Exercise objective:
Where an entry contains an image, skip the image and print the rest exactly.

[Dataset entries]
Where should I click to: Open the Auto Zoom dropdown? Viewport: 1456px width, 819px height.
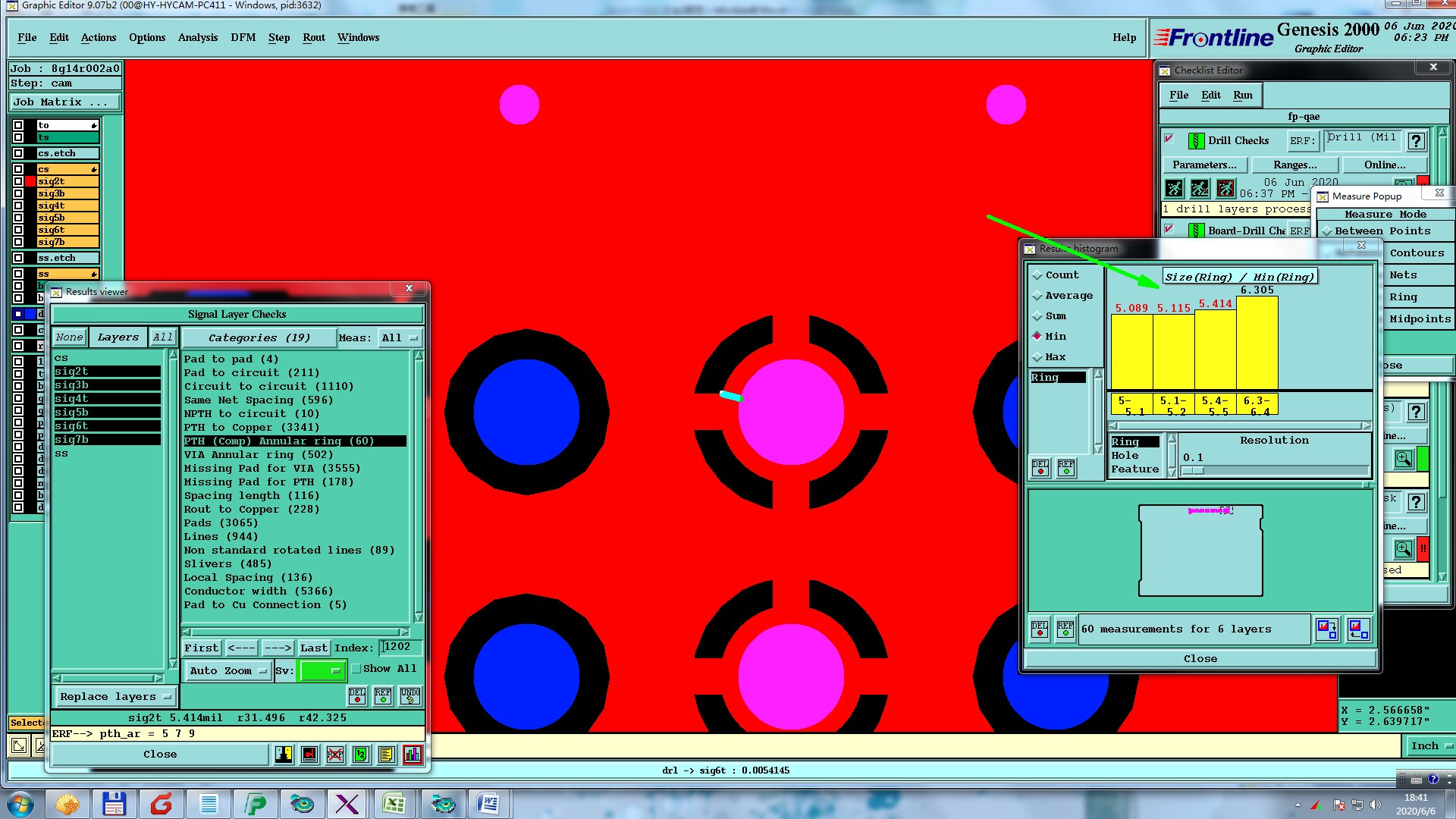tap(228, 671)
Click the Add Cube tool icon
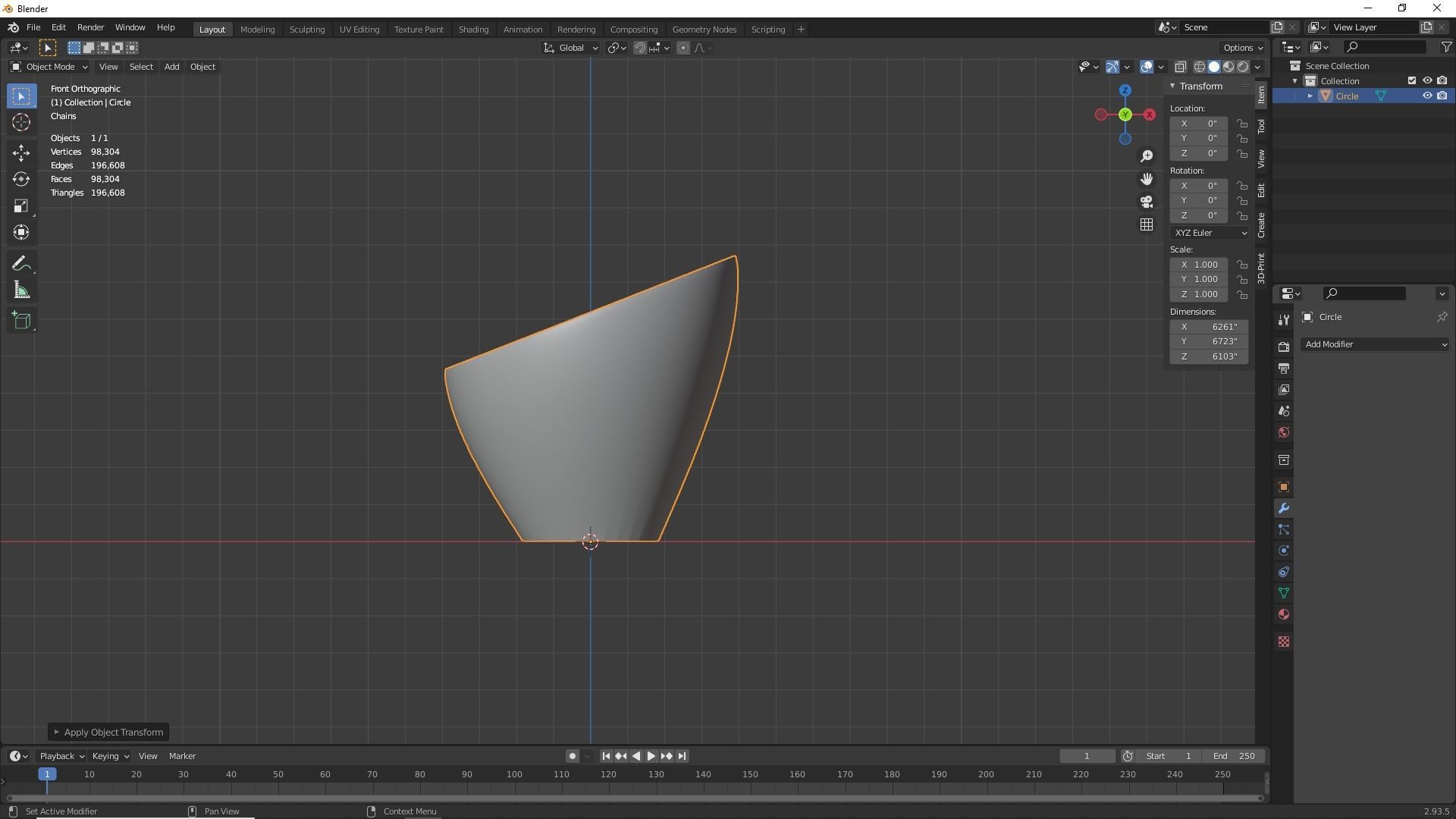 [21, 321]
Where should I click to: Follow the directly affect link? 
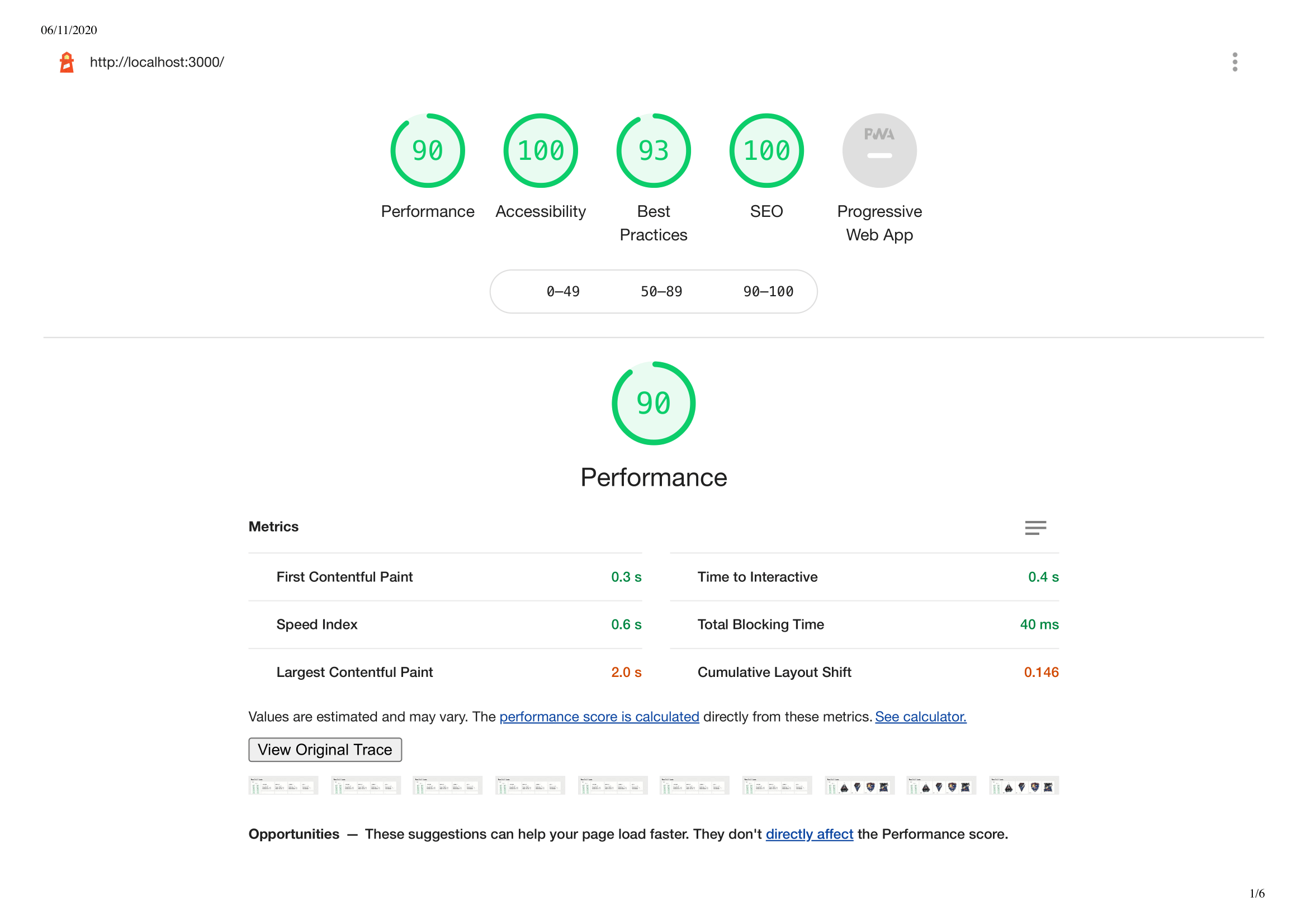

Exercise output:
Where should I click to: Open the Auto Zoom dropdown? Viewport: 1456px width, 819px height.
tap(228, 671)
Click the Add Cube tool icon
 [21, 321]
Where should I click to: Follow the directly affect link? 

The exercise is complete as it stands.